*Page excerpt*.

◇ ◇ ◇

As far as the analysis of the collected samples are concerned, the samples collected from the surface 22 through the collection tube 23 are conducted to the mass spectrometer 32 and are analyzed thereat in a manner known in the art. If desired, a second control computer 34 (introduced earlier and shown in FIG. 1), having a display screen 38 and a keyboard 39, can be connected to the mass spectrometer 32 for controlling its operations. In other words, the keyboard 39 can be used for entering commands into the computer 34 and thereby controlling the operation and data collection of the mass spectrometer 32.

It is common that during a sample-collecting operation performed with the system 20, the surface 22 is moved relative to the capillary tube 23 within the X-Y plane so that the tip 26 of the capillary tube 23 samples the surface 22 as the surface 22 sweeps beneath the probe 24. For this purpose and by way of example, the computer 30 can be pre-programmed to either index the surface 22 within the X-Y plane so that alternative locations, or spots, can be positioned in sample-collecting registry with the capillary tube tip 26 for obtaining samples at the alternative locations or to move the surface 22 along an X or Y coordinate axis so that the surface 22 is sampled with the capillary tube 23 along a selected lane (such as the paths 18 of FIG. 3) across the surface 22.

◇ ◇ ◇

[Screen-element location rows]
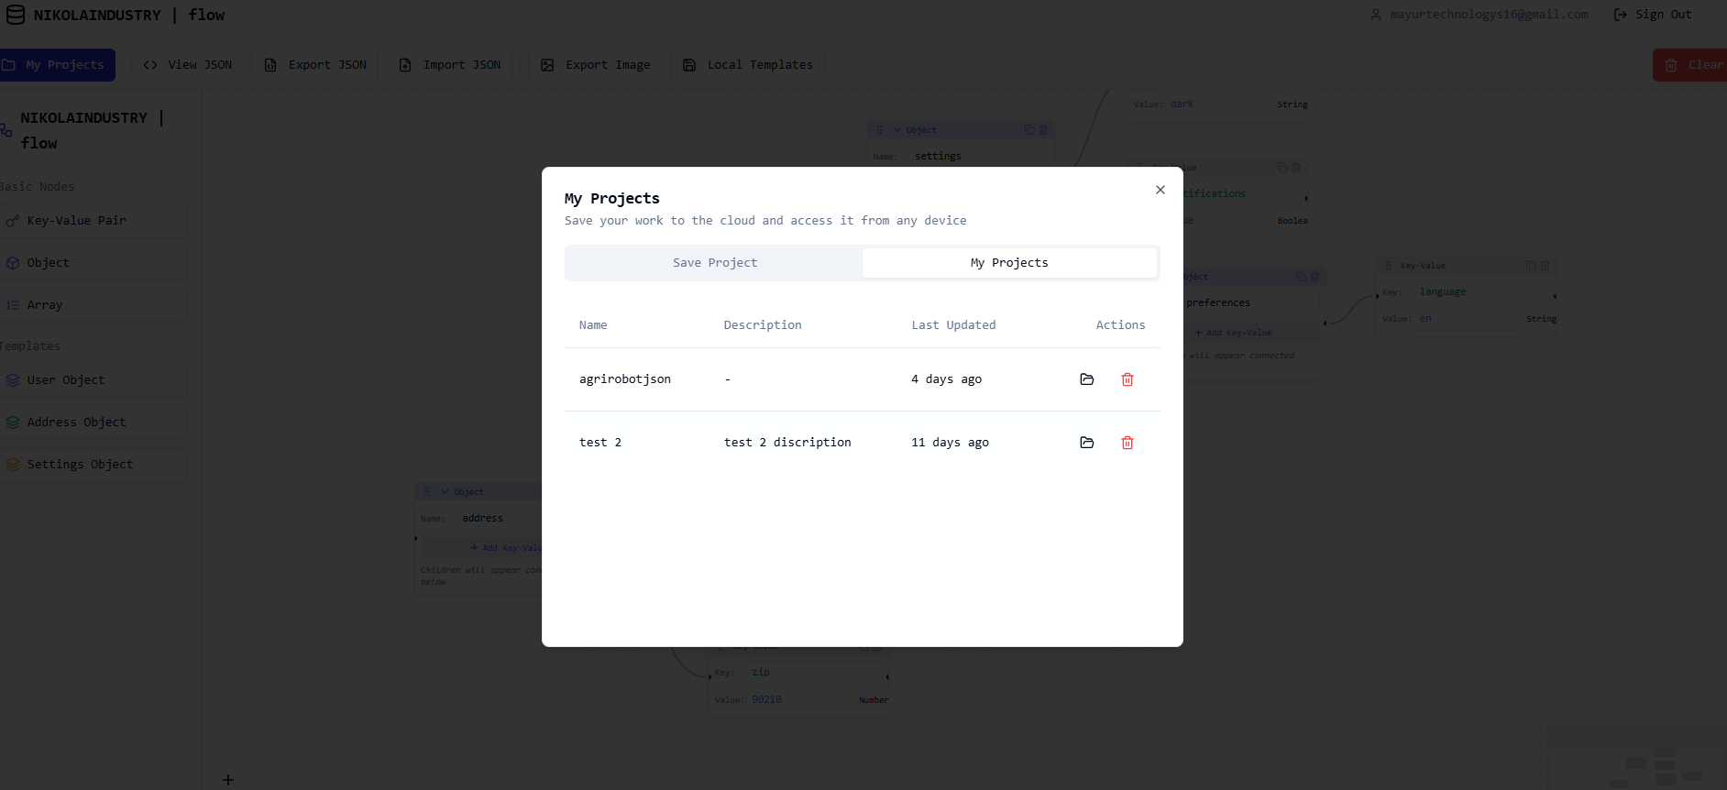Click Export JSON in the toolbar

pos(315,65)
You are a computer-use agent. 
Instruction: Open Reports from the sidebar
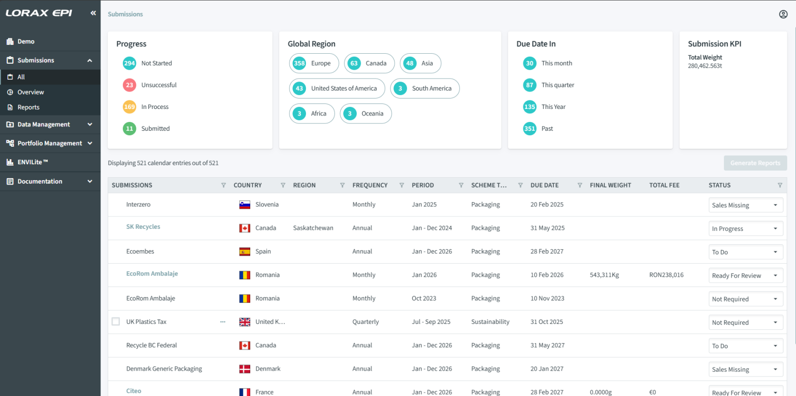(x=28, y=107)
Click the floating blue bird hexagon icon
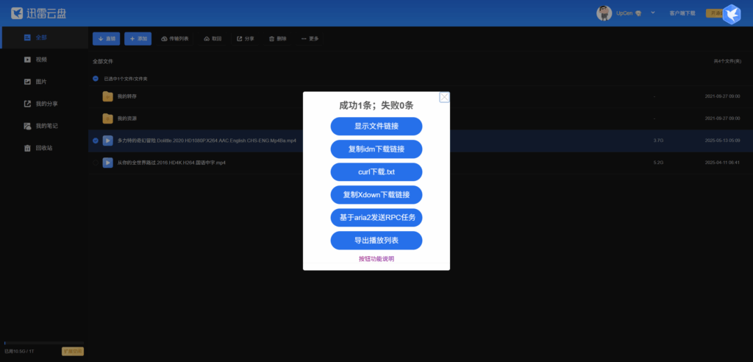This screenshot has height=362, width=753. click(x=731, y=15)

◇ ◇ ◇

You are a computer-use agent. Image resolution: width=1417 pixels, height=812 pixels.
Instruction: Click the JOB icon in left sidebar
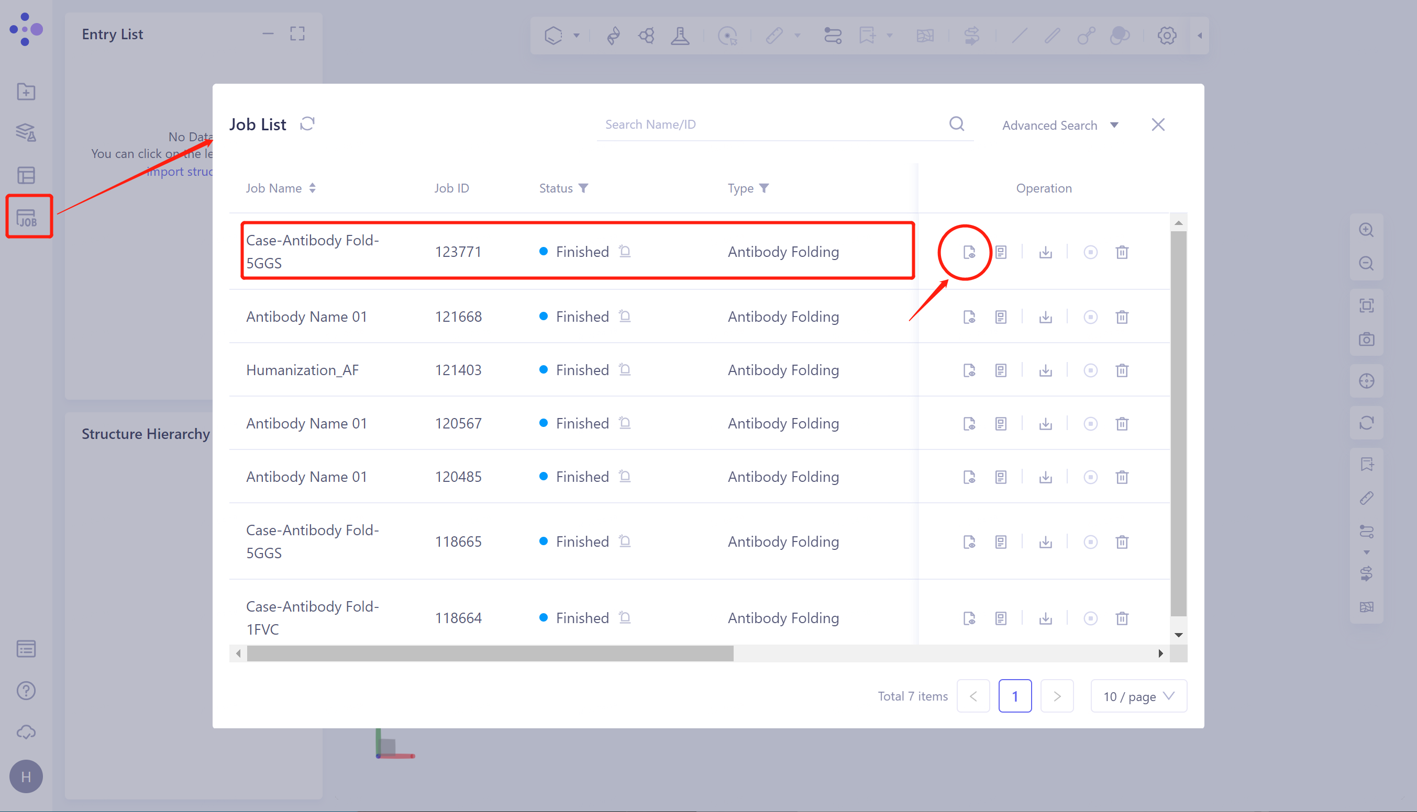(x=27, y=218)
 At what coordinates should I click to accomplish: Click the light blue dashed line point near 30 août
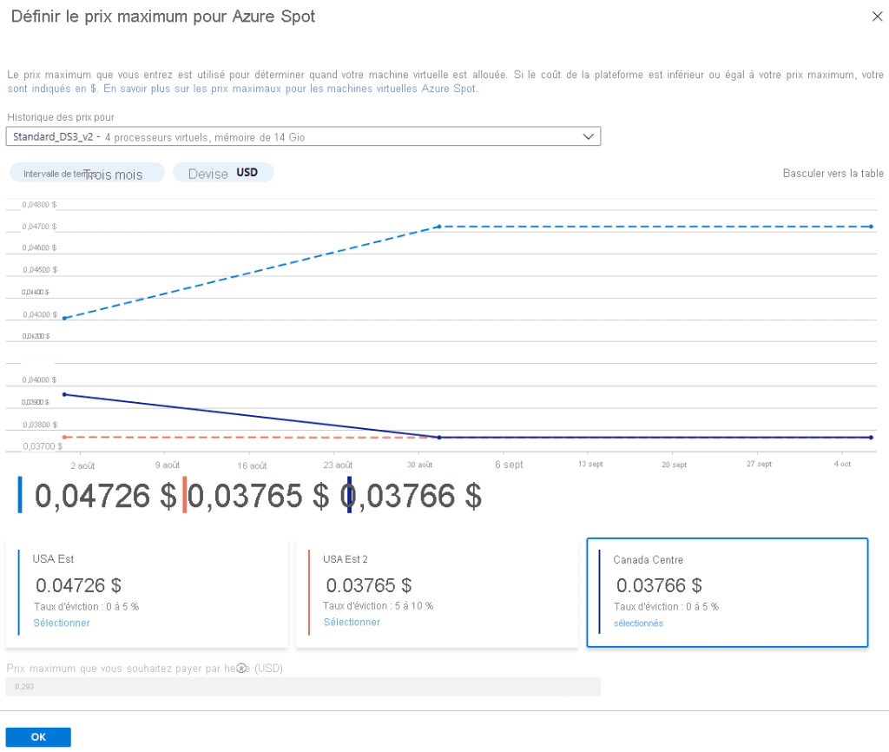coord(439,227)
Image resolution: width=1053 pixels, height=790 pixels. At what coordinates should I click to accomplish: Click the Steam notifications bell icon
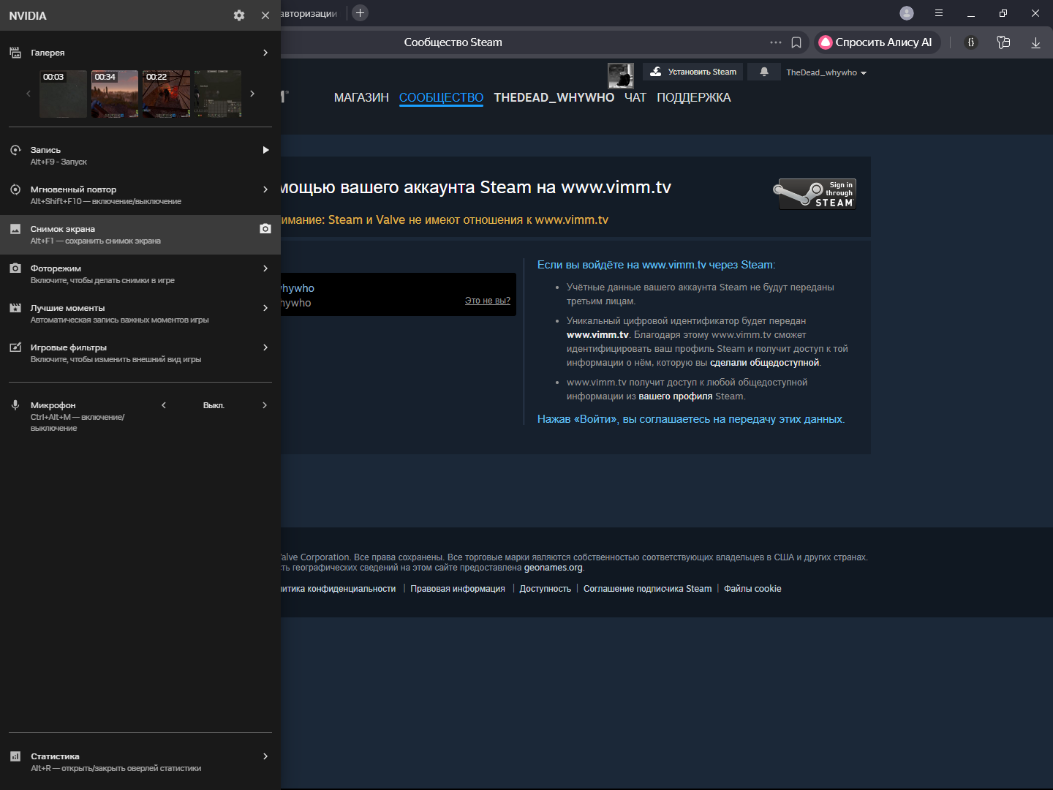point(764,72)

◇ ◇ ◇

*Goal 1*. Print the surface-sampling passage in full, word for word.
*Goal 2*. In the rows, from the line containing "near 30 août" up to and including the line containing "point(764,72)", replace "bell" with "envelope" and leave everything else unchanged. Give only those lines, and leave out the pictures.

*Expected answer 1*.
As far as the analysis of the collected samples are concerned, the samples collected from the surface 22 through the collection tube 23 are conducted to the mass spectrometer 32 and are analyzed thereat in a manner known in the art. If desired, a second control computer 34 (introduced earlier and shown in FIG. 1), having a display screen 38 and a keyboard 39, can be connected to the mass spectrometer 32 for controlling its operations. In other words, the keyboard 39 can be used for entering commands into the computer 34 and thereby controlling the operation and data collection of the mass spectrometer 32.

It is common that during a sample-collecting operation performed with the system 20, the surface 22 is moved relative to the capillary tube 23 within the X-Y plane so that the tip 26 of the capillary tube 23 samples the surface 22 as the surface 22 sweeps beneath the probe 24. For this purpose and by way of example, the computer 30 can be pre-programmed to either index the surface 22 within the X-Y plane so that alternative locations, or spots, can be positioned in sample-collecting registry with the capillary tube tip 26 for obtaining samples at the alternative locations or to move the surface 22 along an X or Y coordinate axis so that the surface 22 is sampled with the capillary tube 23 along a selected lane (such as the paths 18 of FIG. 3) across the surface 22.

*Expected answer 2*.
 At what coordinates should I click to accomplish: Click the light blue dashed line point near 30 août
coord(439,227)
Image resolution: width=1053 pixels, height=790 pixels. At what coordinates should I click to accomplish: Click the Steam notifications envelope icon
point(764,72)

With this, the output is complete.